▸ **阅读摘录**:
-.-.-
本次题解包括
- 134 Gas Station
- 135 Candy
134. Gas Station
There are N gas stations along a circular route, where the amount of gas at station i is
gas[i]
.You have a car with an unlimited gas tank and it costs
cost[i]
of gas to travel from station i to its next station (i+1). You begin the journey with an empty tank at one of the gas stations.Return the starting gas station's index if you can travel around the circuit once, otherwise return -1.
题目地址:leetcode Gas Station
题意:已知每个加油站能加的汽油gas[i],还有第i个加油站到i+1个站点需要花费cost[i]的汽油。 假设初始油箱为空,且油箱容量无限,求从哪个站点开始,可以绕一圈。不存在返回-1
思路:首先想想朴素的算法,对于每个点,如果gas[i] - cost[i] >=0,那么以该点x为起点,向后判断。路途中若出现油箱为负,说明该起点不对。 起点x +1重复过程。。。
-.-.-
▸ **给定练习 a**:
编辑关于加油站题解的摘录:从"题目地址:leetcode Gas Station"开始,到"cost[i] >=0,那么以该点x为起点,向后判断。路途中若出现油箱为负,说明该起点不对。 起点x +1重复过程。。。"结束,把这一段重写一遍,并将其中的"加油站"替换为"油站"。

数据集中的行
-.-.-
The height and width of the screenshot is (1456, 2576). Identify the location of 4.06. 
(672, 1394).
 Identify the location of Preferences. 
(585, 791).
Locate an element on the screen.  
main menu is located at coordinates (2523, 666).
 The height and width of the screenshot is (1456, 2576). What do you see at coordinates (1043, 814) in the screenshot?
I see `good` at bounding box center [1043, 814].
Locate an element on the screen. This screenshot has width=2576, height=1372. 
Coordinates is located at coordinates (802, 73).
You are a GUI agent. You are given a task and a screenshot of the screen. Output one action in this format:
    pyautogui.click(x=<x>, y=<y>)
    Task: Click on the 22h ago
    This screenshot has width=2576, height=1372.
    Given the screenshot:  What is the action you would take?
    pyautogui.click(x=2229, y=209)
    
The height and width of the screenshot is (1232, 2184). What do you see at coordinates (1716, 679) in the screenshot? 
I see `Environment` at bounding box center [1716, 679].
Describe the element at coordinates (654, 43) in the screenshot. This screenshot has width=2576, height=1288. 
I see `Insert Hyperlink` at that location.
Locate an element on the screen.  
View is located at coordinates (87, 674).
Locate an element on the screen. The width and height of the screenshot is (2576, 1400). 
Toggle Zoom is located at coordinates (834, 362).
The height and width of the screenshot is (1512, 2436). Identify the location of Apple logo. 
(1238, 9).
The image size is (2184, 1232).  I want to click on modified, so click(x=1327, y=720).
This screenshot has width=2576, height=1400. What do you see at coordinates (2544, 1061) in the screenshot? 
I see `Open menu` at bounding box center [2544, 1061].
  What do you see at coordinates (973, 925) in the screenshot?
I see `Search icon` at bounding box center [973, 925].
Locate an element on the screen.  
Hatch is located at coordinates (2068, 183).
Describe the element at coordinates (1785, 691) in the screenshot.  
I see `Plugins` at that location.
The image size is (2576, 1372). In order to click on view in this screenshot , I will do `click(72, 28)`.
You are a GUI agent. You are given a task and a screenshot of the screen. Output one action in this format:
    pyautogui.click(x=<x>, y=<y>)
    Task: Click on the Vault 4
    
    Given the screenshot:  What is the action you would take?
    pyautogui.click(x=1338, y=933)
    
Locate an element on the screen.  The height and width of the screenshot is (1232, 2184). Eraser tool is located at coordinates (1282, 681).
-.-.-
▸ **给定练习 b**:
照抄上面数据行中的若干行:从包含"Identify the location of Preferences."的那一行开始,到包含"Coordinates is located"的那一行结束,首尾两行都要包括在内。

▸ **完整输出 a**:
题目地址:leetcode Gas Station
题意:已知每个油站能加的汽油gas[i],还有第i个油站到i+1个站点需要花费cost[i]的汽油。 假设初始油箱为空,且油箱容量无限,求从哪个站点开始,可以绕一圈。不存在返回-1
思路:首先想想朴素的算法,对于每个点,如果gas[i] - cost[i] >=0,那么以该点x为起点,向后判断。路途中若出现油箱为负,说明该起点不对。 起点x +1重复过程。。。

▸ **完整输出 b**:
 Identify the location of Preferences. 
(585, 791).
Locate an element on the screen.  
main menu is located at coordinates (2523, 666).
 The height and width of the screenshot is (1456, 2576). What do you see at coordinates (1043, 814) in the screenshot?
I see `good` at bounding box center [1043, 814].
Locate an element on the screen. This screenshot has width=2576, height=1372. 
Coordinates is located at coordinates (802, 73).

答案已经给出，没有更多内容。